Fig. 5: Effects of mask policy on paranoia and belief updating. | Nature Human Behaviour

Fig. 5: Effects of mask policy on paranoia and belief updating.

From: Paranoia and belief updating during the COVID-19 crisis

Fig. 5: Effects of mask policy on paranoia and belief updating.
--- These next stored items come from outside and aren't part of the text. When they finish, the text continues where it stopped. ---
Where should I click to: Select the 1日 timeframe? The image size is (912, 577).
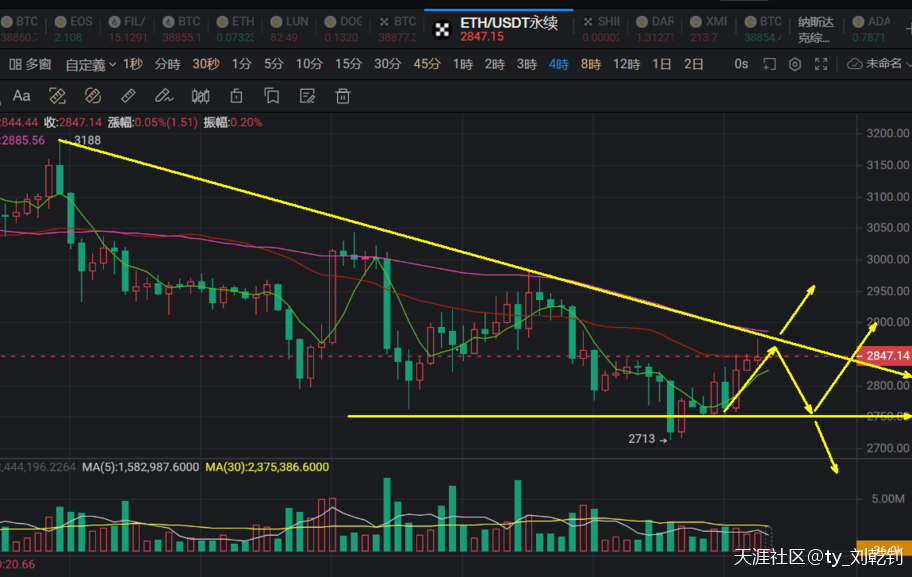coord(662,64)
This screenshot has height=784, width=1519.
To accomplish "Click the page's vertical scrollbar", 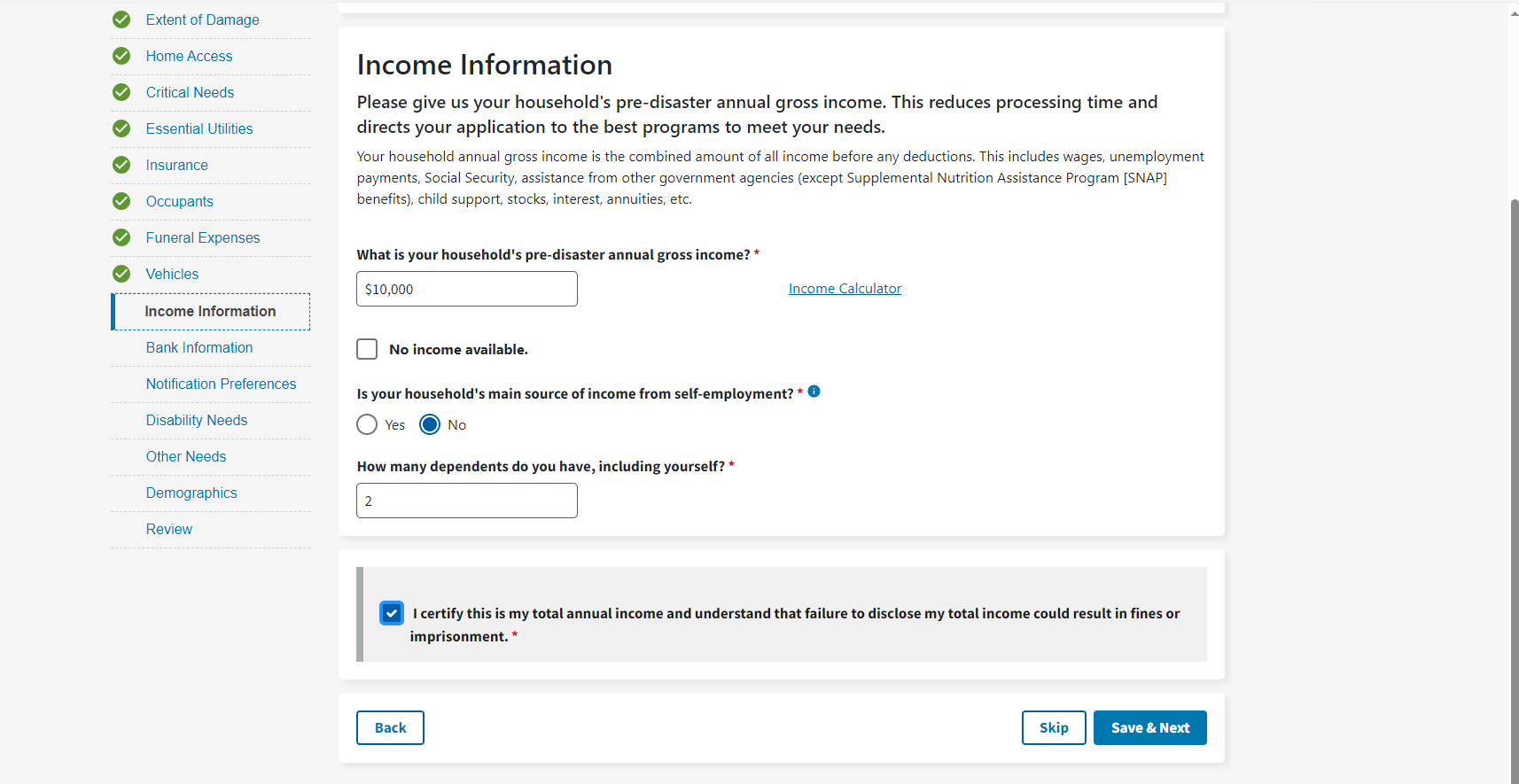I will (x=1514, y=443).
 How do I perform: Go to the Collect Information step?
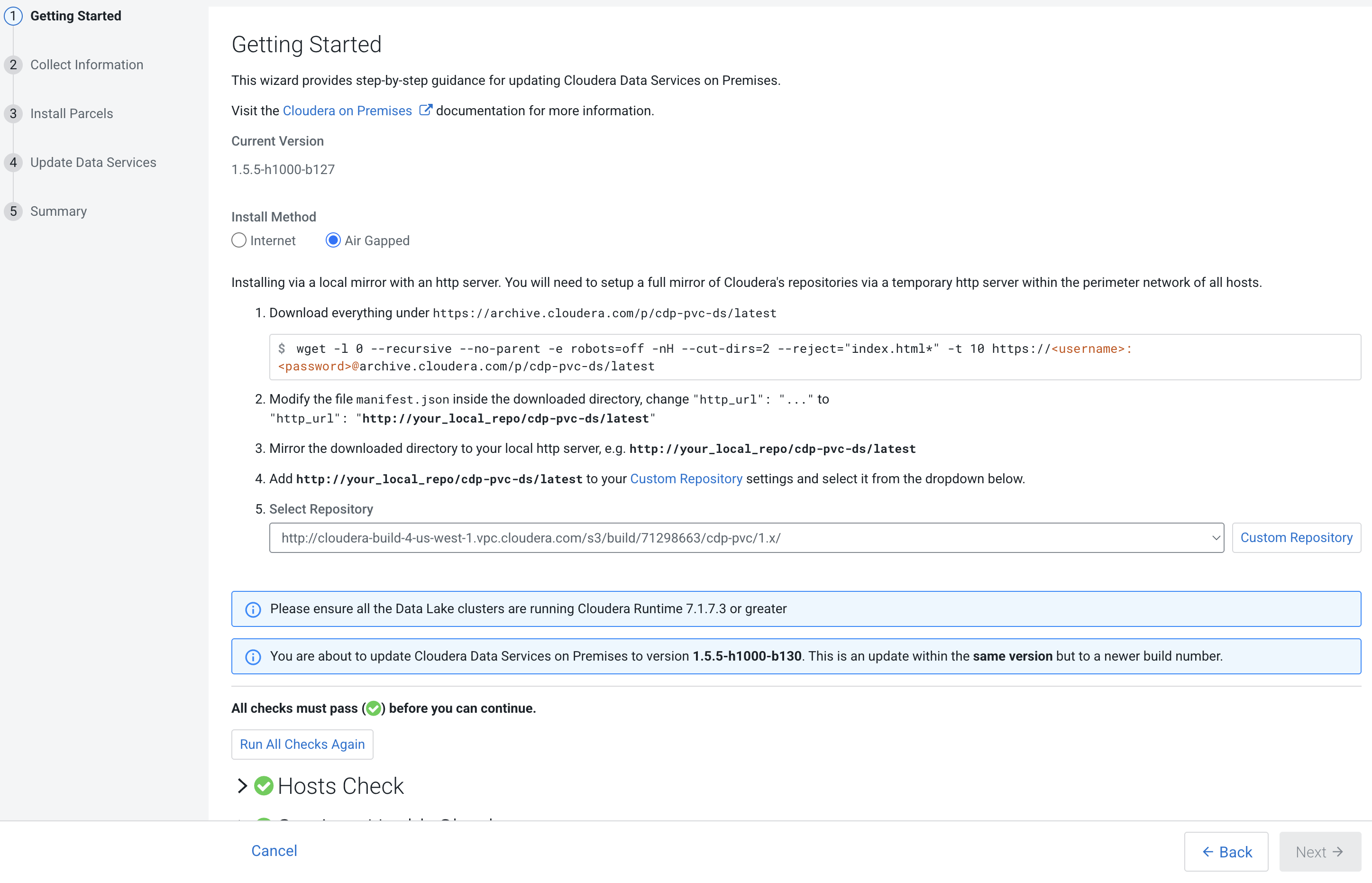(x=87, y=65)
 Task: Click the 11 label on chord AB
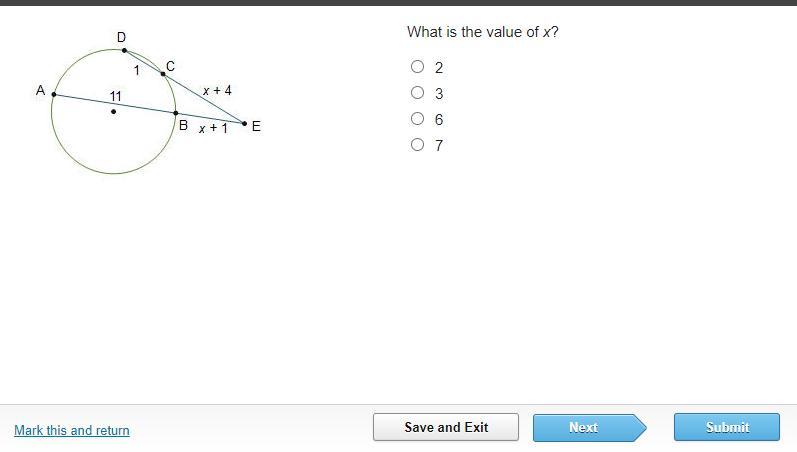pyautogui.click(x=115, y=96)
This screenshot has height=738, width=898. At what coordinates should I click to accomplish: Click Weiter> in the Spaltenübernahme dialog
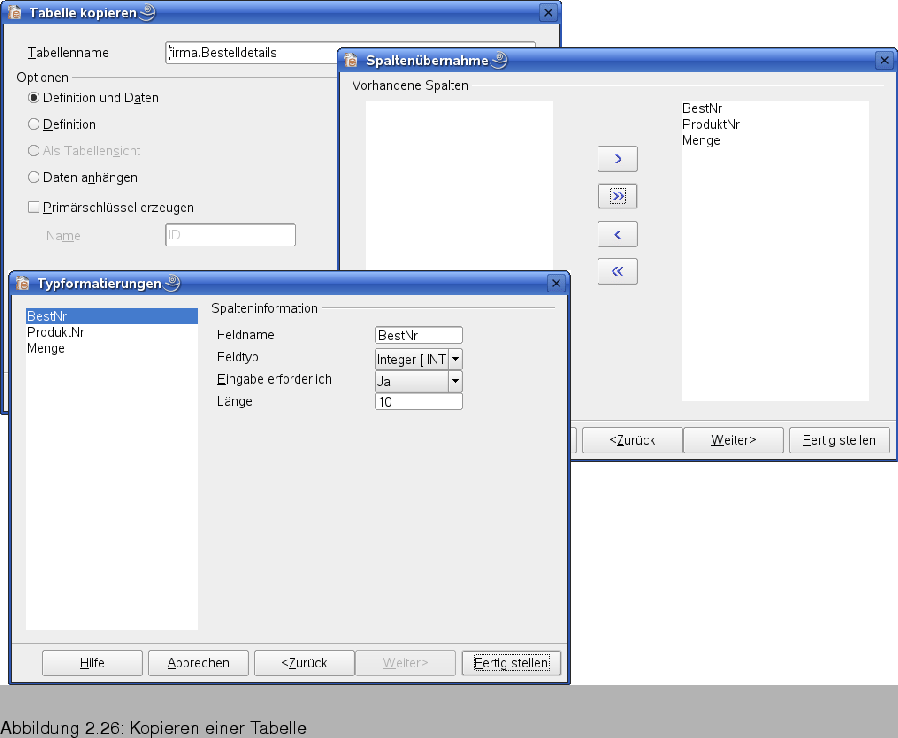pyautogui.click(x=733, y=440)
We observed a significant increase in paranoia and perceived volatility, especially in states that issued a state-wide mask mandate. a, Map of the US states colour-coded to their respective mask policy (nrec = 40, nreq = 11) and a DiD analysis (bottom: n = 533, δDiD = 0.396, P = 0.038) of mask rules suggested a 40% increase in paranoia in states that mandated mask-wearing. b, Win-switch rate (left: n = 172, nrec = 120, nreq = 52, t67 = −2.4, P = 0.039, Cohen’s d = 0.483, 95% CI = −0.164 to −0.015) and volatility belief (middle: t141 = −3.7, P < 0.001, Cohen’s d = −3.739, 95% CI = 0 to −1.585) were higher in mask-mandating states but more protests per day occurred in mask-recommended states (right: n = 110, nrec = 55, nreq = 55, t83 = 3.10, P = 0.0027, Cohen’s d = 0.591, 95% CI = 17.458–80.142). c, Effects of CTL in mask-recommended states (left; n = 120, nloose = 38, ntight = 82, t57 = 3.06, P = 0.003, Cohen’s d = 0.663, 95% CI = 0.022–0.107) and mask-required states (right; n = 52, nloose = 48, ntight = 4 (t47 = 12.84, P < 0.001, Cohen’s d = 1.911, 95% CI = 0.064–0.088) implicating violation of social norms in the genesis of paranoia. d, Follow-up study (n = 405, nlow = 314, nhigh = 91) illustrating that participants with high paranoia are less inclined to wear masks in public (left: t158 = 4.59, P < 0.001, Cohen’s d = 0.520, 95% CI = 0.091–0.229), have more promiscuous switching behaviour (middle: t138 = −6.40, P < 0.001, Cohen’s d = 1.148, 95% CI = −0.227 to −0.120) and elevated prior beliefs about volatility (right: t138 = −6.04, P < 0.001, Cohen’s d = −6.041, 95% CI = 0 to −2.067). In b and d, the centre horizontal lines within the plots represent the median values, the boxes span from the 25th to the 75th percentile and the whiskers extend to 1.5× the interquartile range.